The Story
Why it exists.
The beginning
Brooklyn fragrance house D.S. & Durga was founded by David Seth Moltz, who composes each scent as a study in translating specific settings, historical moments, and emotional states into olfactory form. The brand name combines two nicknames. Cowboy Grass began the way all D.S. & Durga scents do: with a feeling, a setting, a specific moment Moltz wanted to carry in a bottle. In 2008, the Brooklyn-based perfumer turned his attention westward, past the suburbs and strip malls, into that wide open American geography that exists more in memory than in present reality. Rather than reaching for obvious cowboy references like leather or tobacco, he chose herbs: Wild Thyme, Artemisia, Clary Sage, and grass itself. The idea was to capture the smell of wide open spaces, not the smell of a saddle.

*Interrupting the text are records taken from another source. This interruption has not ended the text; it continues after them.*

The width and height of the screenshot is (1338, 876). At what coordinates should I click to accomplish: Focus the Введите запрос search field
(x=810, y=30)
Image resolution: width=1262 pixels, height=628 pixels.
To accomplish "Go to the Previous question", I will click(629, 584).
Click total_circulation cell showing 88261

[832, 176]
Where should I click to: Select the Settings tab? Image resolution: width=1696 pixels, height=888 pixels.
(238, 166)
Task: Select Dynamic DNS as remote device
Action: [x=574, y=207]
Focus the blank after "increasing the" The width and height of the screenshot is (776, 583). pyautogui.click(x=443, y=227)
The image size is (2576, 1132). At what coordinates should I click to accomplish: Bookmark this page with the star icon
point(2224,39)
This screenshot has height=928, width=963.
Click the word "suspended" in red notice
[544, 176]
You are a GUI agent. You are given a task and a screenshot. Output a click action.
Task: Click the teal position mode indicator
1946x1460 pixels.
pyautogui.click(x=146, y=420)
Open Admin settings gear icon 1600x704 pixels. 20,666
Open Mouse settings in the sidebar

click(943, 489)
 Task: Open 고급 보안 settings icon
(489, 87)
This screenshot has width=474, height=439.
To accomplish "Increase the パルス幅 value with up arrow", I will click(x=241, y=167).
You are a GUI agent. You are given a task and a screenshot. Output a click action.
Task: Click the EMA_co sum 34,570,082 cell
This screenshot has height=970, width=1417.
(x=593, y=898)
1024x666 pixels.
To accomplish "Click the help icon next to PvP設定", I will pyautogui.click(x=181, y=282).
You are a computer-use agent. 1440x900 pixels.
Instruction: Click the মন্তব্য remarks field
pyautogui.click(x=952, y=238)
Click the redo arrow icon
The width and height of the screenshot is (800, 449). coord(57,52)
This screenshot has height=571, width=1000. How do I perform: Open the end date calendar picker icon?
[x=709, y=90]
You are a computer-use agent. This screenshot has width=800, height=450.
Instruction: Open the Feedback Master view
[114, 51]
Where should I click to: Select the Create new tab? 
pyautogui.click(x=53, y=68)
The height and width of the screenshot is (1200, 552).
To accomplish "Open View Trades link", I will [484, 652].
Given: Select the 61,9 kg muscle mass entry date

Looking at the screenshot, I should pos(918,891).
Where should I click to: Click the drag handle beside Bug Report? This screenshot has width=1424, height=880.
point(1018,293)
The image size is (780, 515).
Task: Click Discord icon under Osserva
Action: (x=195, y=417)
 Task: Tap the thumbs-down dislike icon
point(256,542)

The note selection reflects a deliberate philosophy: use materials that actually smell like their names rather than relying on synthetic associations. Wild Thyme was chosen over more conventional aromatics because it carries a specific wildness that other herbs lack. The pairing of Vetiver with actual grass creates an effect that neither material achieves alone, the vetiver providing earthy depth while grass adds a bright, green lift. Benzoin was added in the drydown to provide warmth without sweetness, preventing the finish from feeling cold or merely environmental.
The evolution
The fragrance moves through three distinct phases, each grounded in specific materials. Wild Thyme and Bergamot create the opening, a combination that feels both medicinal and fresh, like crushed herbs on a warm day. The heart develops with Artemisia bringing a slightly bitter, sage-like quality, while Basil and Clary Sage add aromatic complexity. Rose appears in the heart as a quiet floral thread, not a focal point but a softening agent that keeps the herbs from becoming too harsh. The drydown pivots to Vetiver and Grass, materials that smell genuinely of the earth and plants. Ambergris provides a subtle animalic undertone while Benzoin adds warmth, ensuring the grassy finish doesn't feel skeletal or thin. The arc tells a story of discovery, depth, and resolution, each phase building on what came before.
Cultural impact
Cowboy Grass occupies a particular space in niche perfumery, drawing those who appreciate aromatic-herbal compositions with genuine depth and character. Reviews describe it as photorealistic dry grass and hay, with a prairie-switchgrass authenticity that renders the American West without apology or ornament. Some find the herbal opening sharp enough to be polarizing. Others consider that sharpness the entire point or exactly the quality they seek. Wearers invoke Cormac McCarthy and the high plains drifter archetype, noting the fragrance performs exactly what its name promises: it smells like a landscape rather than a perfume.